Day 66 — Median of Two Sorted Arrays

Coding problem

ProblemMedian of Two Sorted Arrays
LeetCode ID(s)LeetCode #4
DifficultyHard
PatternBinary Search
Company tagsGoogle
Suggested time25m

Solution outline (coding)

  • Binary search the partition of the two arrays so left halves contain half the total elements.
  • Ensure left max ≤ right min on both sides; derive median from boundary values.
  • Handle odd/even total length carefully.

Time complexity: O(log(min(m,n))).

Space complexity: O(1).

Show Python solution
from typing import List


class Solution:
  def findMedianSortedArrays(self, nums1: List[int], nums2: List[int]) -> float:
    if len(nums1) > len(nums2):
      nums1, nums2 = nums2, nums1
    m, n = len(nums1), len(nums2)
    lo, hi = 0, m
    half = (m + n + 1) // 2
    while lo <= hi:
      i = (lo + hi) // 2
      j = half - i
      left1 = float('-inf') if i == 0 else nums1[i - 1]
      right1 = float('inf') if i == m else nums1[i]
      left2 = float('-inf') if j == 0 else nums2[j - 1]
      right2 = float('inf') if j == n else nums2[j]
      if left1 <= right2 and left2 <= right1:
        if (m + n) % 2:
          return float(max(left1, left2))
        return (max(left1, left2) + min(right1, right2)) / 2.0
      if left1 > right2:
        hi = i - 1
      else:
        lo = i + 1
    return 0.0


# Input:  nums1 = [1,3], nums2 = [2]
# Output: 2.0

SQL interview practice

1. Interview question

Companies / track: Google

Google: SQL screens usually assume BigQuery, Ads / Search / YouTube-style fact tables, and talking through bytes processed and partition pruning.

What you are asked to write (SQL prompt):

Frame this as metrics work for **Google**-scale surfaces (ads, product, or engagement — as the tables suggest).
two_sorted_series(a_index, a_value, b_index, b_value). BigQuery: join and compute median of union; ensure scalability for large series via partitioned processing.

Tables implied by the prompt:

  • two_sorted_series(a_index, a_value, b_index, b_value)

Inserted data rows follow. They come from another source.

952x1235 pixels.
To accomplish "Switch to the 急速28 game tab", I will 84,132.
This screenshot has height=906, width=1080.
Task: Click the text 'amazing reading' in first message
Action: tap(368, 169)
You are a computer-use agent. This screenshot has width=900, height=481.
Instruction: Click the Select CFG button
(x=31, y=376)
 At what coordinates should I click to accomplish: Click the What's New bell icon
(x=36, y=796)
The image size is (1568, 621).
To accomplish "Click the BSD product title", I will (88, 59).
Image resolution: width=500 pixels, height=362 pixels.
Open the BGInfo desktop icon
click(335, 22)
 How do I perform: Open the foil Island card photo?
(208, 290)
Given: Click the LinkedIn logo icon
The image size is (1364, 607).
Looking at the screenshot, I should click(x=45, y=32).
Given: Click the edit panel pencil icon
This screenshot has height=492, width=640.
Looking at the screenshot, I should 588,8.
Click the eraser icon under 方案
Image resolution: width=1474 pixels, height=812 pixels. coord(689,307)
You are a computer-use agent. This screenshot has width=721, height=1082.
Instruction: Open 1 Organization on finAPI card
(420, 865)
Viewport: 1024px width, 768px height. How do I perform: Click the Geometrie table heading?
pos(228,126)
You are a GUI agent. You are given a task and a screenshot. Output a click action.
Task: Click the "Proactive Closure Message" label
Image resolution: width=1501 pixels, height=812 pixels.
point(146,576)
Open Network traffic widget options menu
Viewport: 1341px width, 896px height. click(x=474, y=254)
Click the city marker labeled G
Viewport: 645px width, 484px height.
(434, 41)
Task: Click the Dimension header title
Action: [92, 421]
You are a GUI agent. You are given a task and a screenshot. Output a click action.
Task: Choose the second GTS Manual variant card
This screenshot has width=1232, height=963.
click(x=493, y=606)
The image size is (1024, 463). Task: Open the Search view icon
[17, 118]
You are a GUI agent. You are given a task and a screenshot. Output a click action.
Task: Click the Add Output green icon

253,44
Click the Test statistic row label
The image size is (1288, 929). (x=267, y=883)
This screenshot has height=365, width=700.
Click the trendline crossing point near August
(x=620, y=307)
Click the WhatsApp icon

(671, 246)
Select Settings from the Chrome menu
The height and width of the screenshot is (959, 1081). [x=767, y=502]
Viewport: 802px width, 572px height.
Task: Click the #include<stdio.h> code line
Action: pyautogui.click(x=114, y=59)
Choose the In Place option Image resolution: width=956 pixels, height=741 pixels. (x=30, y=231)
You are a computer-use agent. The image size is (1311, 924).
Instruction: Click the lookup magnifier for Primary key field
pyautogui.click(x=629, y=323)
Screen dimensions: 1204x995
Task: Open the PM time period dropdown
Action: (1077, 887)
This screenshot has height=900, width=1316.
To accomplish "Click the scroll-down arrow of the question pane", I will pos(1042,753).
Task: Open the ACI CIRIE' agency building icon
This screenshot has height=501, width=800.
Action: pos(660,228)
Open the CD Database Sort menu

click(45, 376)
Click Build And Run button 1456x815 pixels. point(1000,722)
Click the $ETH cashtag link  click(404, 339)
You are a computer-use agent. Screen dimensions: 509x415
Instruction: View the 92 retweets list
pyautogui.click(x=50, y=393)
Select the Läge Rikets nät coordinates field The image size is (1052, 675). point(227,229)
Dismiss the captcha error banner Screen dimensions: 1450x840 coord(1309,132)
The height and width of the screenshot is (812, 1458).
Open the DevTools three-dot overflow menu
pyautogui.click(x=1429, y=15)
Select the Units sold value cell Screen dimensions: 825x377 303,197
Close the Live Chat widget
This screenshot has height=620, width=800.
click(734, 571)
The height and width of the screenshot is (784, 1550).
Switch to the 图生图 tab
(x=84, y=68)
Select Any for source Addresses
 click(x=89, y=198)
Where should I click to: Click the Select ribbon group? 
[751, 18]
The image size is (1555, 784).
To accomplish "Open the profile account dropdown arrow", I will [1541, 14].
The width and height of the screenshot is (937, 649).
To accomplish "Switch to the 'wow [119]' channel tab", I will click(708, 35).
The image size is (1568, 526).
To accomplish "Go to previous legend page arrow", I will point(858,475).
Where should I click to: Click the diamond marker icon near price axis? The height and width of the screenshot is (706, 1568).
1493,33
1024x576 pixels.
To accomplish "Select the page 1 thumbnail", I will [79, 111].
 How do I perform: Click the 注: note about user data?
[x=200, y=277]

Engine: BigQuery — use its date, array, and approximate functions as documented.

2. Solution outline

  • Clarify out loud: result grain (one row per what?), join keys, time zone, and any ORDER BY / LIMIT / tie-breakers.
  • Map Binary Search to SQL: say the relational equivalent (e.g. hash map → GROUP BY + key; two pointers → ordered window + filter).
  • Filter time first: predicate on DATE(ts) / partition column before heavy joins; state the window in plain English.
  • Joins: name keys explicitly; watch fan-out from duplicate IDs.
  • Percentiles: approx vs exact; say so if you use APPROX_QUANTILES.
  • Structure: CTEs (WITH) — one step per CTE; validate on a tiny slice (counts, nulls, duplicates).
Show SQL solution (BigQuery)

Main query

WITH u AS (
  SELECT a_value AS v, 'a' AS src FROM two_sorted_series
  UNION ALL
  SELECT b_value, 'b' FROM two_sorted_series
),
ranked AS (
  SELECT v, ROW_NUMBER() OVER (ORDER BY v) AS rn, COUNT(*) OVER () AS cnt FROM u
)
SELECT APPROX_QUANTILES(v, 100)[OFFSET(50)] AS median_union FROM ranked;